Deployment Degradation – Failures in Prod1,2,3

Incident Report for Harness

Postmortem

Incident Summary

On May 6 at 11:50 PM PST, we deployed a configuration change to one of our core pipeline
services. This change introduced an unintended interaction with our database layer, causing a
significant increase in write load. The resulting pressure degraded query and command
throughput across the platform

Root Cause

The configuration change introduced a blocking condition on expression evaluation in the
pipeline service. When executions encountered blocked expressions, they failed and retried
repeatedly, generating a write storm against the database and the throughput went 4x

Remediation

● Rolled back the configuration change.
● Applied database-level tuning to reduce write pressure and accelerate backlog drainage
● Performed a controlled failover to a healthy database node to restore throughput
● Scaled up database nodes to provide sufficient capacity for full recovery

Preventive Actions

To prevent from such Issues happening again, we are focussing on:

1. Increased database resilience: We are implementing automated load-shedding thresholds
that trigger on leading indicators (replication lag, session depth, op latency) before the database
reaches saturation, preventing retry storms from compounding into full degradation events.

2. We are optimizing databases so that we can increase write throughput by an order of magnitude and enable independent scaling of customer data workloads. This would have allowed us to drain the message backlog nearly instantaneously during this incident.

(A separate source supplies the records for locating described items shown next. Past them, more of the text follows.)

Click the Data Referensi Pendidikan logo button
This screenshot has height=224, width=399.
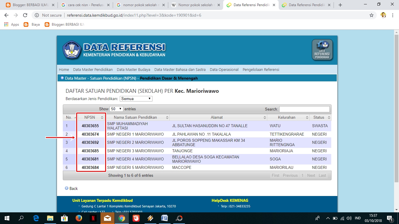(322, 50)
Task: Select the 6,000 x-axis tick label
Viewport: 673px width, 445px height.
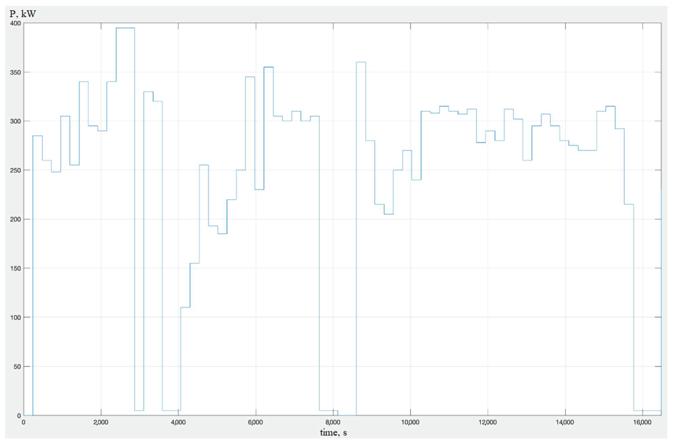Action: [x=256, y=422]
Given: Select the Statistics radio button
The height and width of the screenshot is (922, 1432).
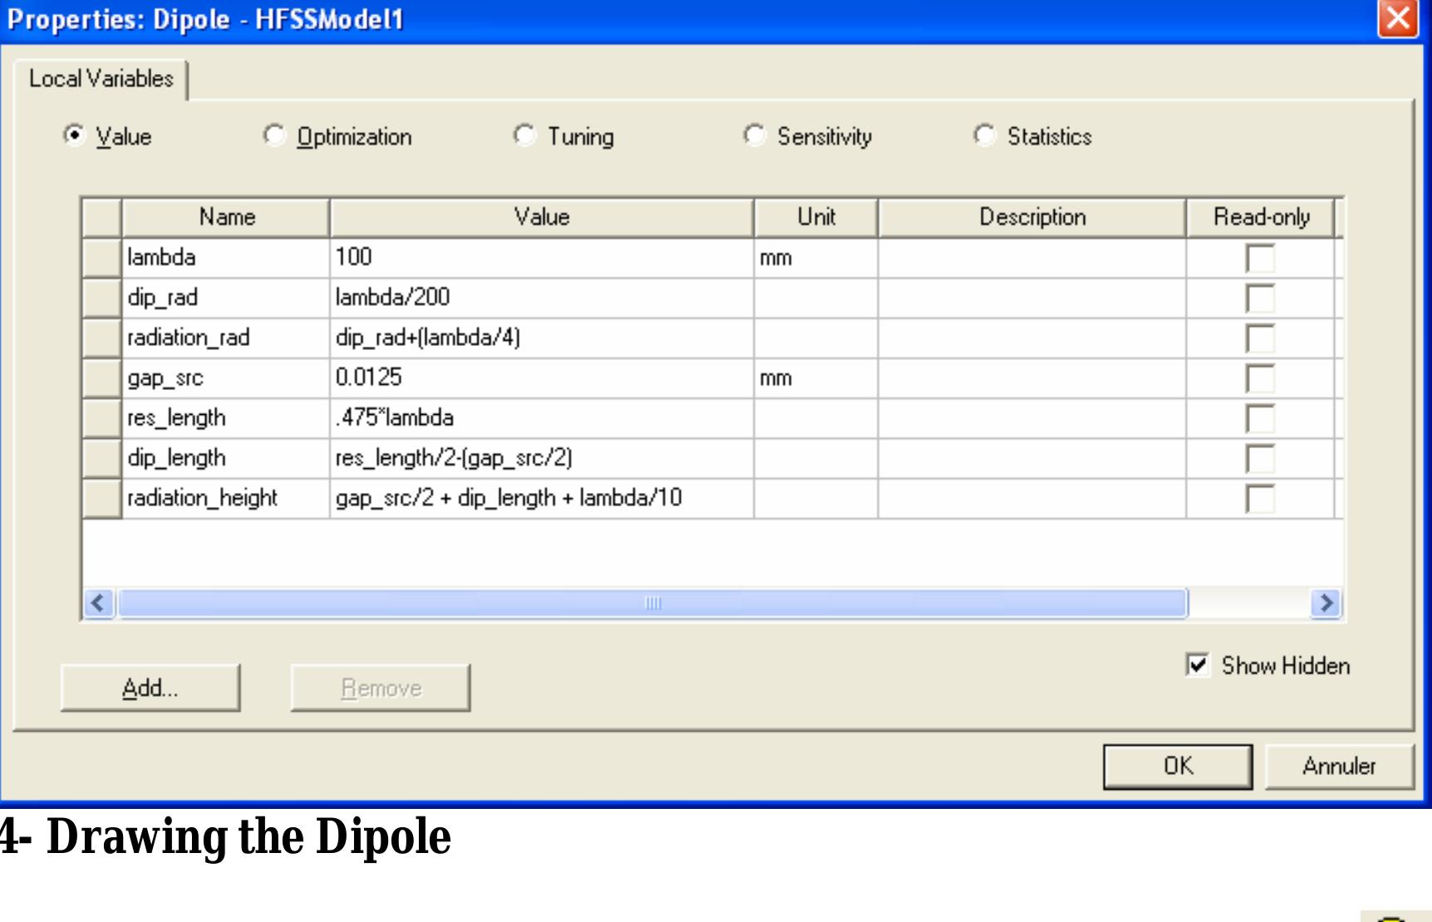Looking at the screenshot, I should pos(986,136).
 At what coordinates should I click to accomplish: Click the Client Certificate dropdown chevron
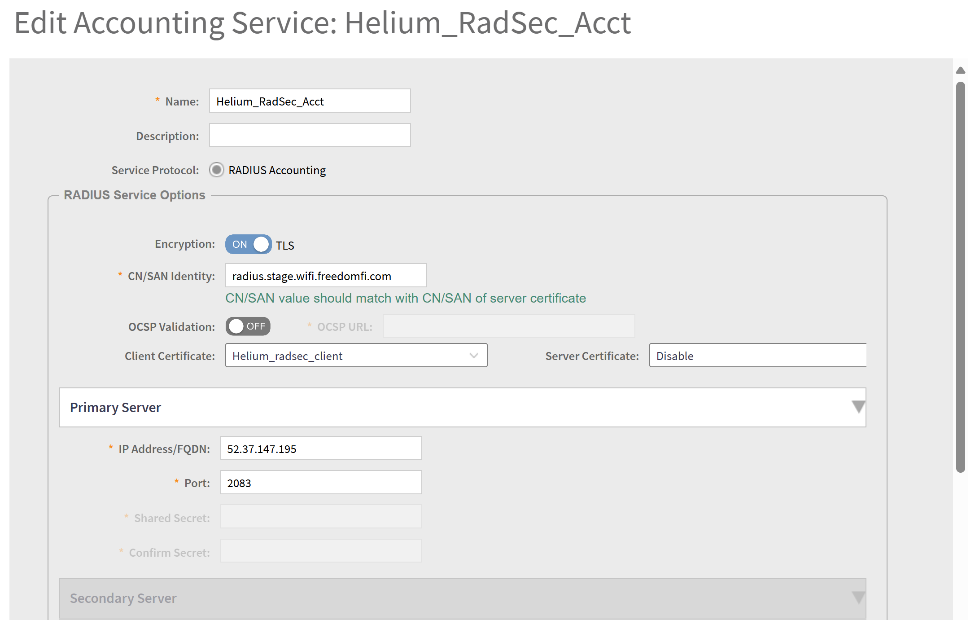[474, 356]
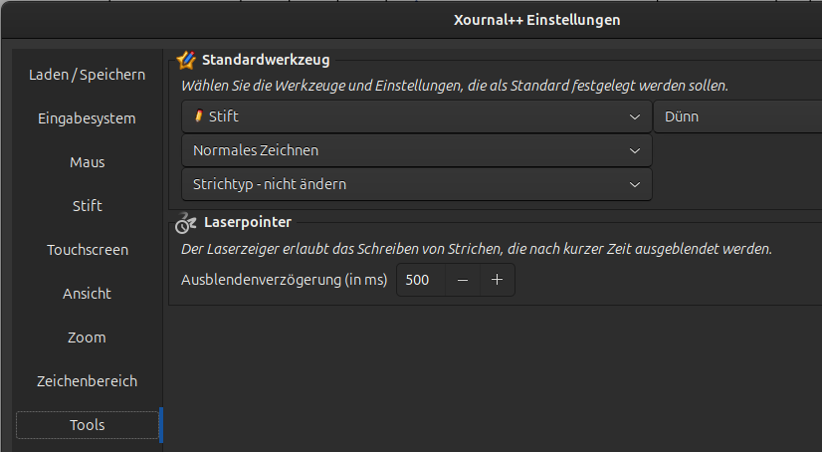Screen dimensions: 822x452
Task: Open the Zeichenbereich settings tab
Action: (87, 381)
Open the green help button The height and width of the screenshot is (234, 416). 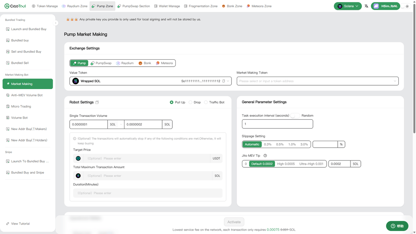[x=397, y=226]
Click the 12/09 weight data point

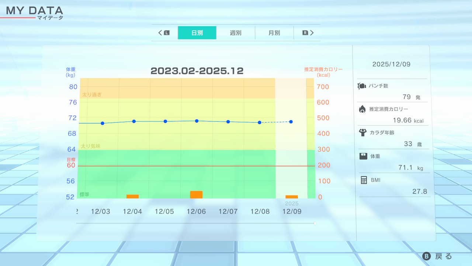pyautogui.click(x=291, y=122)
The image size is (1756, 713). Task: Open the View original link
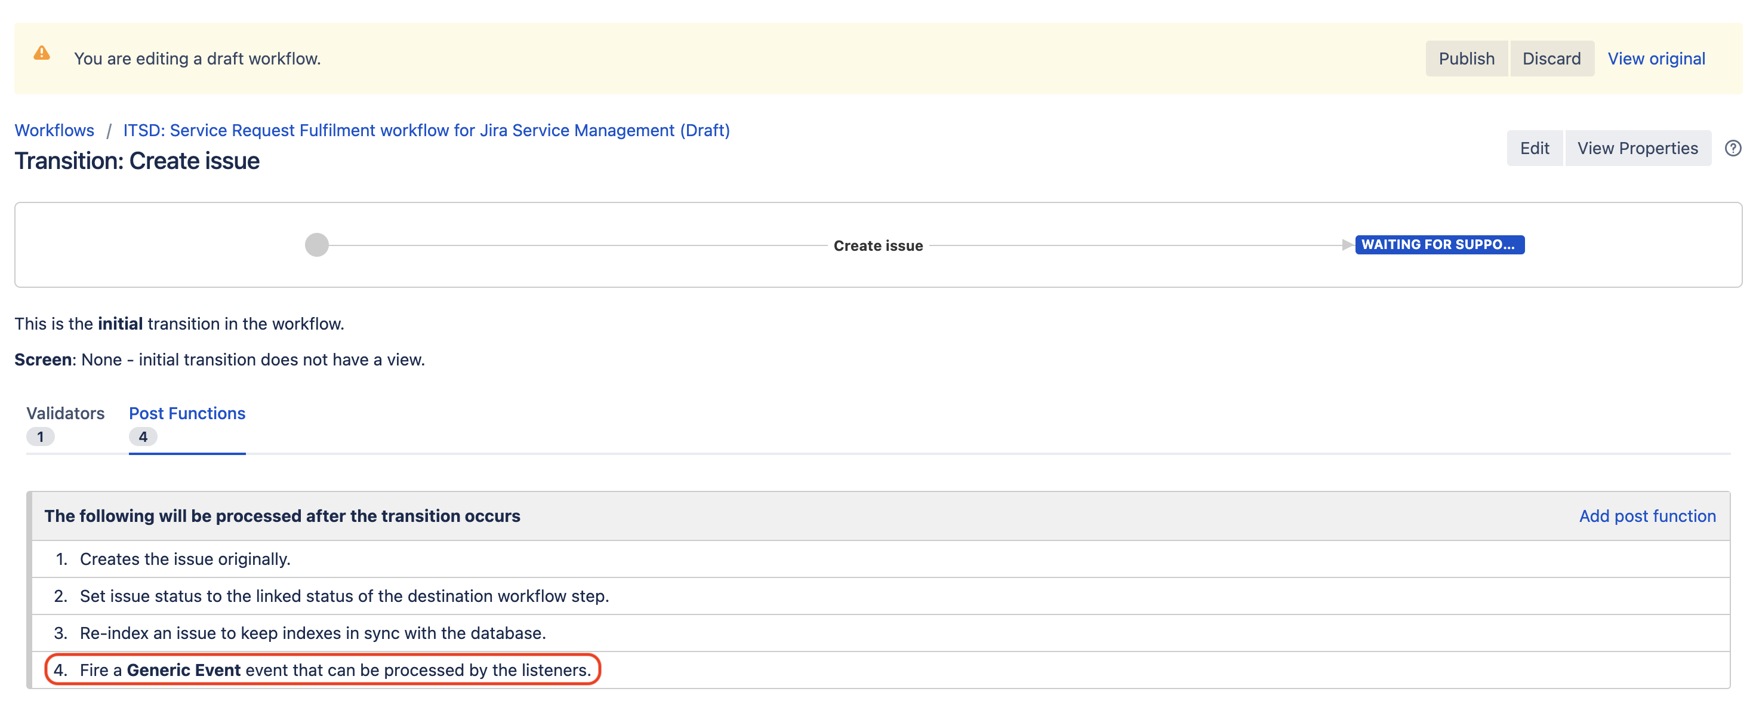point(1656,59)
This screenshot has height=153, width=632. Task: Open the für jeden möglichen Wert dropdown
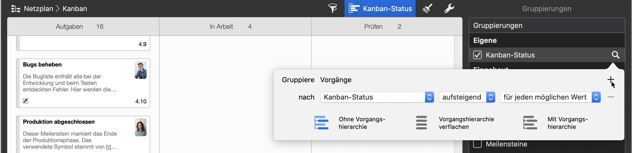pos(550,97)
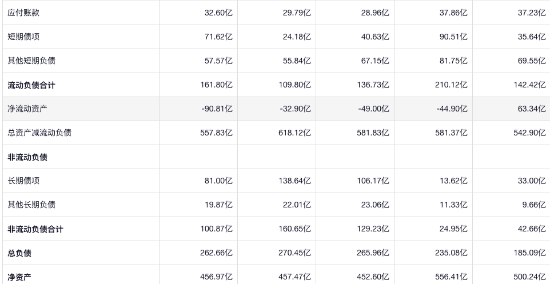Click the 非流动负债 section heading
Screen dimensions: 550x284
(x=27, y=157)
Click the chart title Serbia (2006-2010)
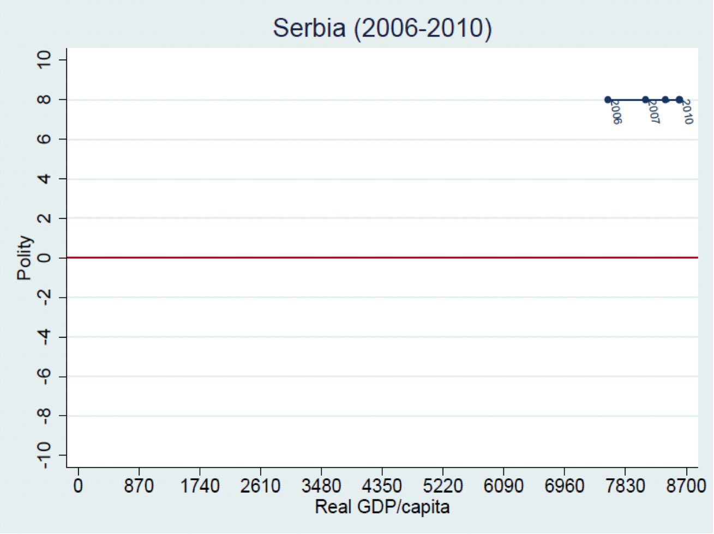This screenshot has width=714, height=534. pos(382,28)
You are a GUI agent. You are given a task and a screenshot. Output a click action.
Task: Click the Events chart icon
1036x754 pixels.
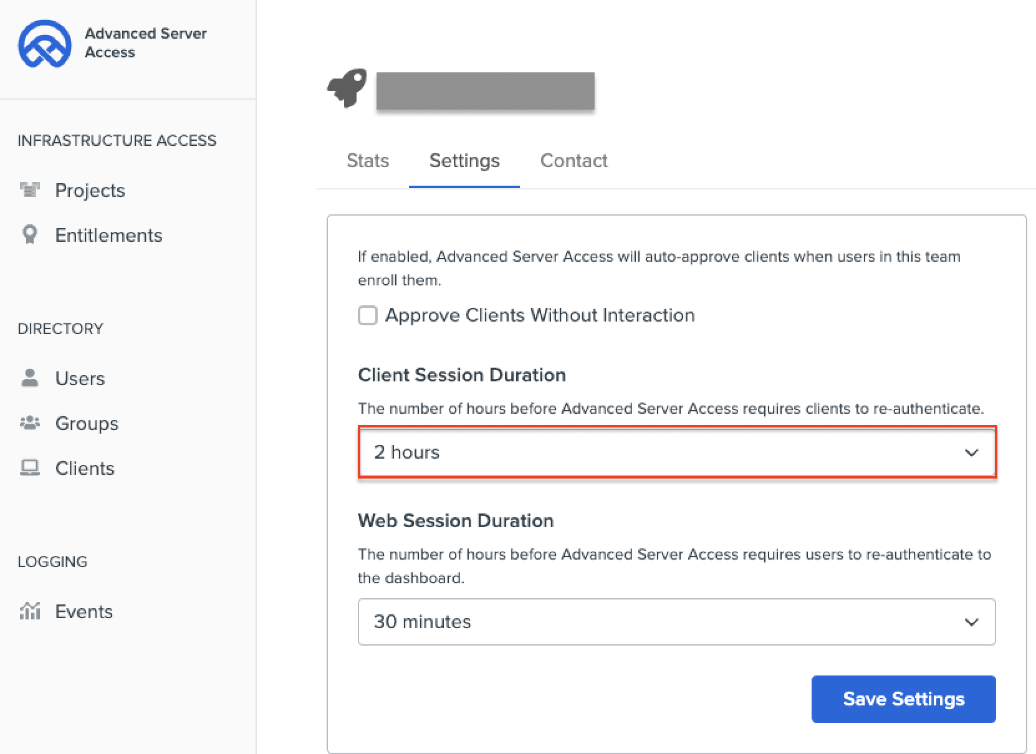click(29, 611)
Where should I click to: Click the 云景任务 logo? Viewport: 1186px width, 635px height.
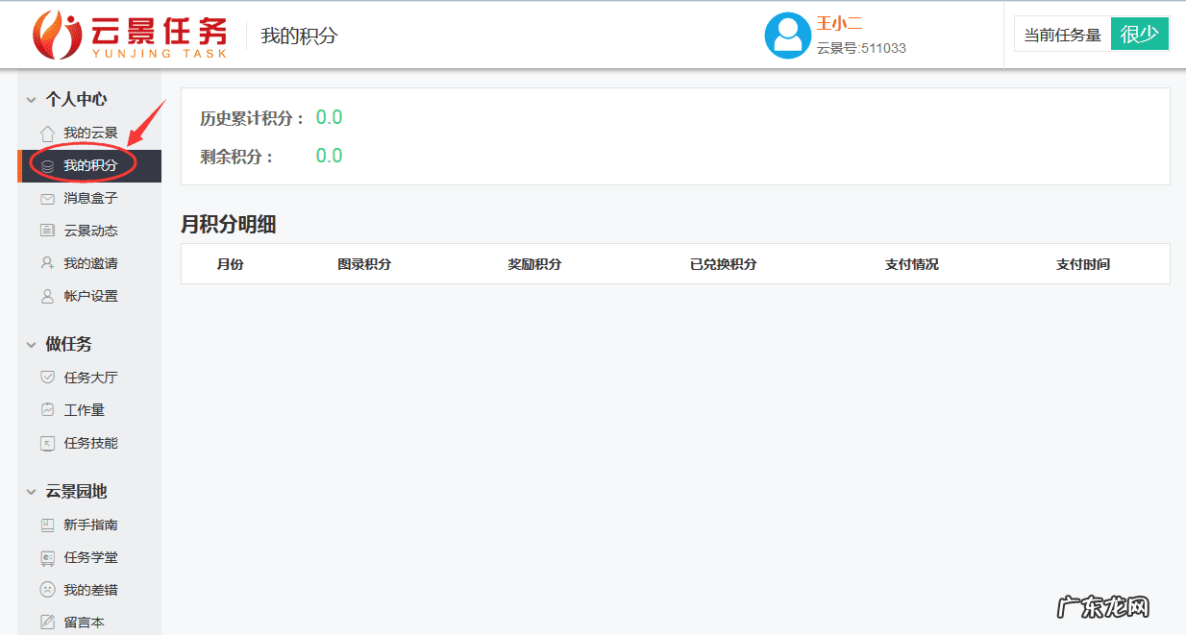(x=130, y=36)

Posted May 19, 2026 - 17:46 PDT

Resolved

This incident has been resolved.
Posted May 07, 2026 - 04:23 PDT

Monitoring

A fix has been implemented and we are monitoring the results.
Posted May 07, 2026 - 02:05 PDT

Update

We are continuing to investigate this issue.
Posted May 07, 2026 - 01:43 PDT

Update

We are continuing to investigate this issue.
Posted May 07, 2026 - 01:17 PDT

Investigating

Deployment Degradation – Failures in Prod1,2,3
Posted May 07, 2026 - 00:54 PDT
This incident affected: Prod 1 (Continuous Delivery (CD) - FirstGen - EOS, Continuous Delivery - Next Generation (CDNG), Cloud Cost Management (CCM), Continuous Error Tracking (CET), Chaos Engineering, Continuous Integration Enterprise(CIE) - Self Hosted Runners, Continuous Integration Enterprise(CIE) - Mac Cloud Builds, Continuous Integration Enterprise(CIE) - Windows Cloud Builds, Continuous Integration Enterprise(CIE) - Linux Cloud Builds, Custom Dashboards, Feature Flags (FF), Security Testing Orchestration (STO), Service Reliability Management (SRM), Internal Developer Portal (IDP), Infrastructure as Code Management (IaCM), Software Supply Chain Assurance (SSCA), Software Engineering Insights (SEI), Code Repository, Artifact Registry, Platform, AI Test Automation, FME, Release Management), Prod 2 (Continuous Delivery (CD) - FirstGen - EOS, Continuous Delivery - Next Generation (CDNG), Cloud Cost Management (CCM), Continuous Error Tracking (CET), Chaos Engineering, Continuous Integration Enterprise(CIE) - Self Hosted Runners, Continuous Integration Enterprise(CIE) - Mac Cloud Builds, Continuous Integration Enterprise(CIE) - Windows Cloud Builds, Continuous Integration Enterprise(CIE) - Linux Cloud Builds, Custom Dashboards, Feature Flags (FF), Security Testing Orchestration (STO), Service Reliability Management (SRM), Internal Developer Portal (IDP), Infrastructure as Code Management (IaCM), Software Supply Chain Assurance (SSCA), Software Engineering Insights (SEI), Code Repository, Artifact Registry, Platform, AI Test Automation, FME), and Prod 3 (Continuous Delivery (CD) - FirstGen - EOS, Continuous Delivery - Next Generation (CDNG), Cloud Cost Management (CCM), Continuous Error Tracking (CET), Continuous Integration Enterprise(CIE) - Self Hosted Runners, Continuous Integration Enterprise(CIE) - Mac Cloud Builds, Continuous Integration Enterprise(CIE) - Windows Cloud Builds, Continuous Integration Enterprise(CIE) - Linux Cloud Builds, Custom Dashboards, Feature Flags (FF), Security Testing Orchestration (STO), Service Reliability Management (SRM), Chaos Engineering, Internal Developer Portal (IDP), Infrastructure as Code Management (IaCM), Software Supply Chain Assurance (SSCA), Software Engineering Insights (SEI), Code Repository, Artifact Registry, Platform, FME).